HEADLINE

Terancam Digusur Polisi, Warga Kapuk Poglar Gagal Bertemu Gubernur Anies

Terancam Digusur Polisi, Warga Kapuk Poglar Gagal Bertemu Gubernur  Anies

KBR, Jakarta- Puluhan warga Kapuk Poglar RT07/RW04, Cengkareng, Jakarta Barat, mendesak Gubernur DKI Jakarta Anies Baswedan mencari solusi atas konflik lahan tempat tinggal mereka dengan kepentingan Polda Metro Jaya. Mereka mendatangi Balai Kota, Jakarta Pusat, Jumat (26/1), dengan tujuan menjelaskan permasalahannya ke Anies.

Namun hal tersebut tidak terjadi. Anies tidak menemui mereka yang sudah berunjuk rasa di depan Balai Kota sejak pagi. Perwakilan mereka, Ketua RT07/RW04 Encu Sunardi, mengatakan  akhirnya hanya bisa mengajukan surat permohonan audiensi dan menyerahkan berkas permasalahan melalui bagian pengaduan di Balai Kota.


"Kami sangat menyayangkan sekali. Dengan kedatangan kami, warga Kapuk Poglar, ingin menyuarakan hak kepada Bapak Gubernur. Mereka bisa berdialog dengan kami. Harapan kami, di sinilah tumpuan kami. Karena memang sudah mengkhawatirkan sekali. Tanggal 8 Februari itu sudah semakin dekat. Mereka sangat khawatir dengan rencana eksekusi oleh Polda Metro Jaya," kata Encu kepada KBR.

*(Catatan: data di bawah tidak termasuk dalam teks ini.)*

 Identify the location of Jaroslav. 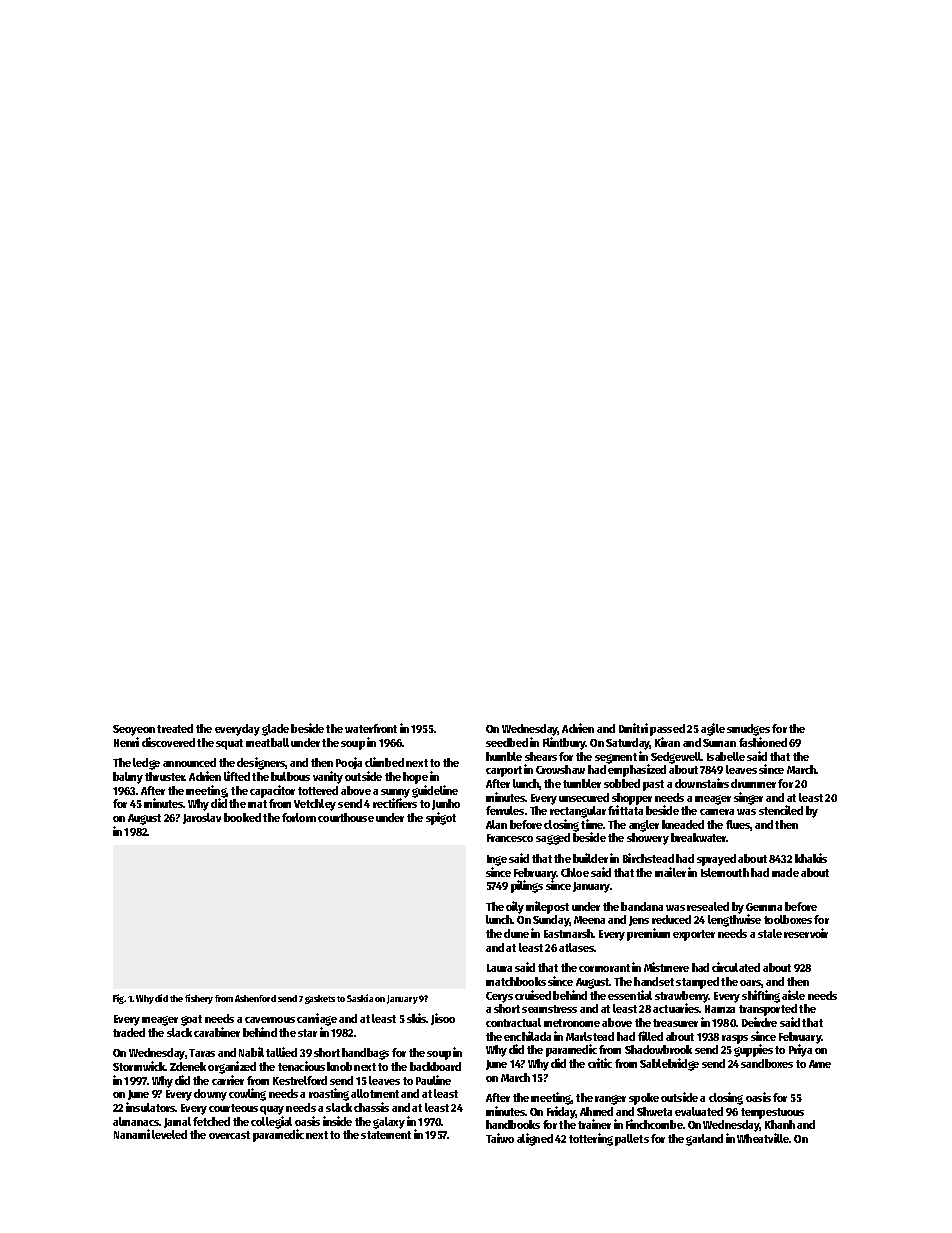
(202, 818).
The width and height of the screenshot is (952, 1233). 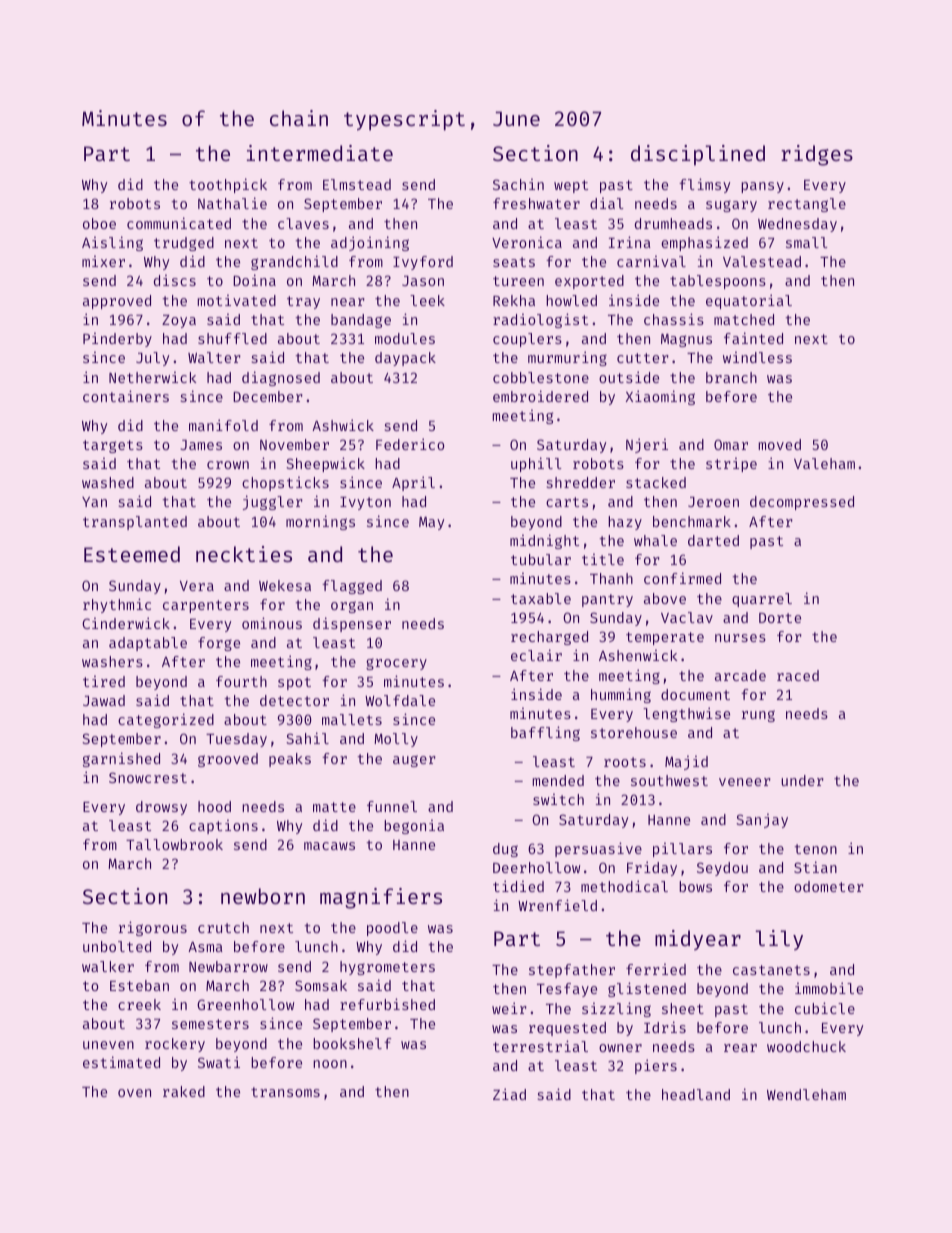 What do you see at coordinates (132, 554) in the screenshot?
I see `Esteemed` at bounding box center [132, 554].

Menurut Encu, Gubernur Anies harus bertanggungjawab kepada warga Kapuk Poglar terkait rencana penggusuran lahan oleh Polda Metro Jaya. Sebab, dia melanjutkan, rencana tersebut mengakibatkan tindakan intimidasi dari polisi kepada warga. Bentuknya, polisi kerap datang bergerombol ke wilayah warga dengan menggunakan pakaian lengkap dan senjata laras panjang.

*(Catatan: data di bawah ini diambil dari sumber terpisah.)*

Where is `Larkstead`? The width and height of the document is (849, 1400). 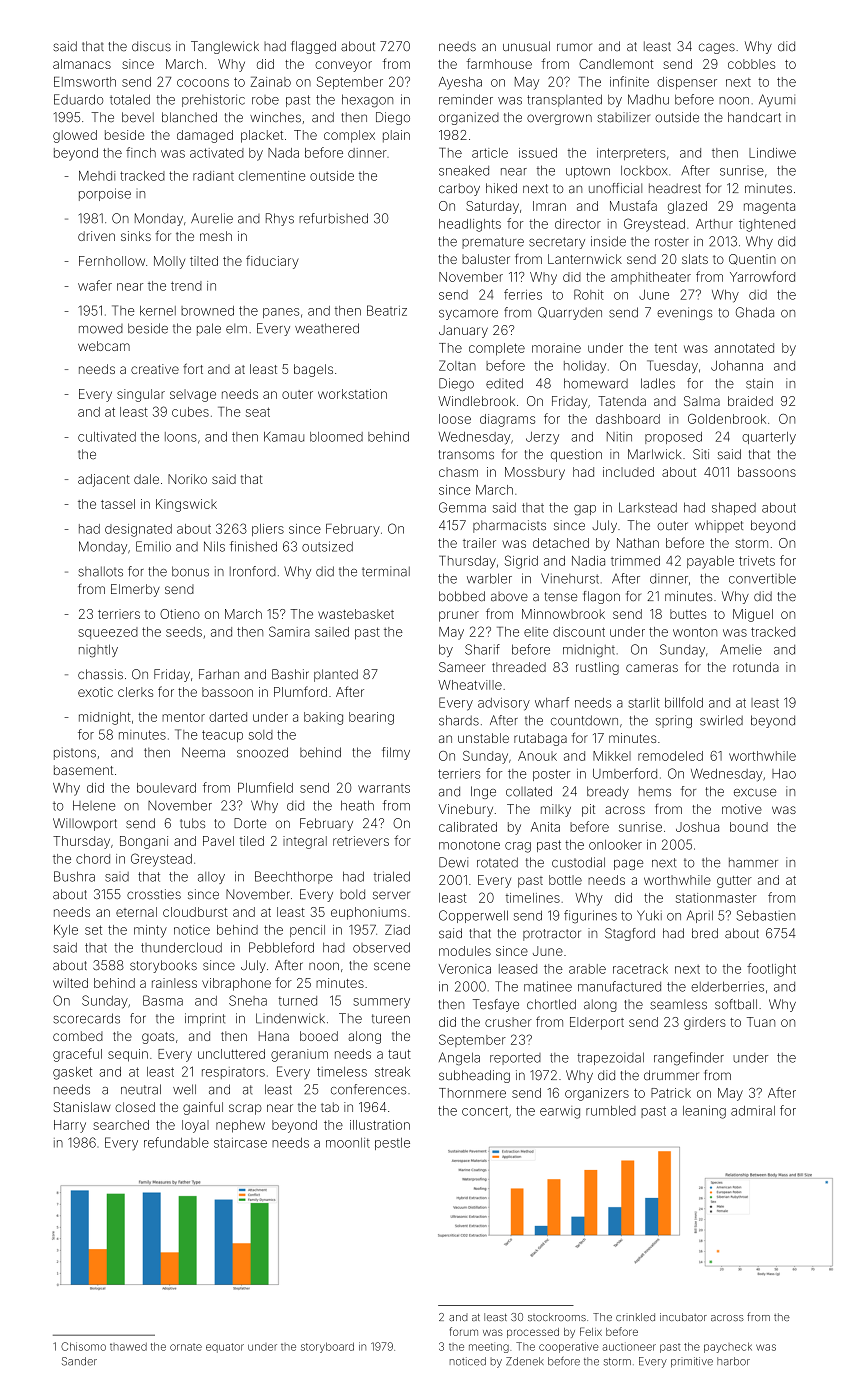
Larkstead is located at coordinates (648, 507).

Kuasa hukum warga dari LBH Jakarta, Charlie Albajili mengatakan, bentuk intimidasi tidak hanya itu. Lebih dari 600 warga di lahan seluas 15.900 meter persegi itu sudah tidak menerima air bersih sejak  2016. 


"Penyetopan air bersih oleh Palija dilakukan, setelah Polda Metro Jaya menerbitkan somasi pertama," kata Charlie.

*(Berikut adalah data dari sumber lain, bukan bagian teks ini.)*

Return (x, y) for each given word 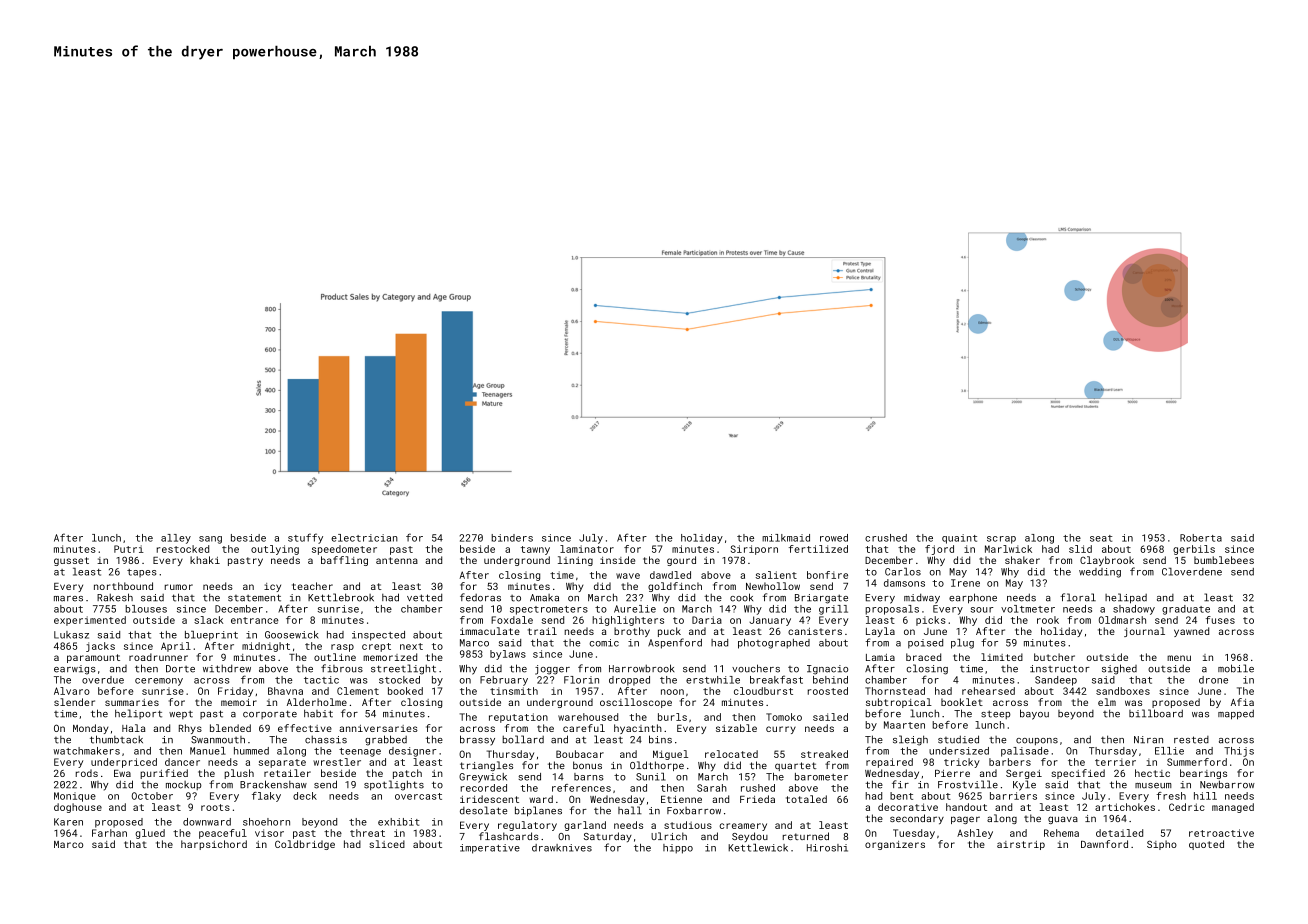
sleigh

Dia menjelaskan, polisi sudah memberikan surat somasi sebanyak tiga kali kepada warga yang menyatakan bahwa Polda Metro Jaya akan mendirikan asrama kepolisian di sana. Dua surat somasi terbit di akhir  2016, dan somasi ketiga muncul di akhir 2017.


Setelah somasi tersebut, polisi memasang spanduk permintaan kepada warga untuk segera mengosongkan kawasan tersebut. Charlie menegaskan, Polda seharusnya memikirkan hak-hak warga. Masyarakat tidak boleh merasa terancam karena adanya konflik lahan di sana.


Selain   mengabaikan hak warga, Charlie mengatakan, Polda sepatutnya mengikuti prosedur yang berlaku. Menurutnya, yang berwenang melakukan eksekusi penggusuran adalah Pemerintah Provinsi DKI Jakarta melalui Satuan Polisi Pamong Praja, bukan polisi.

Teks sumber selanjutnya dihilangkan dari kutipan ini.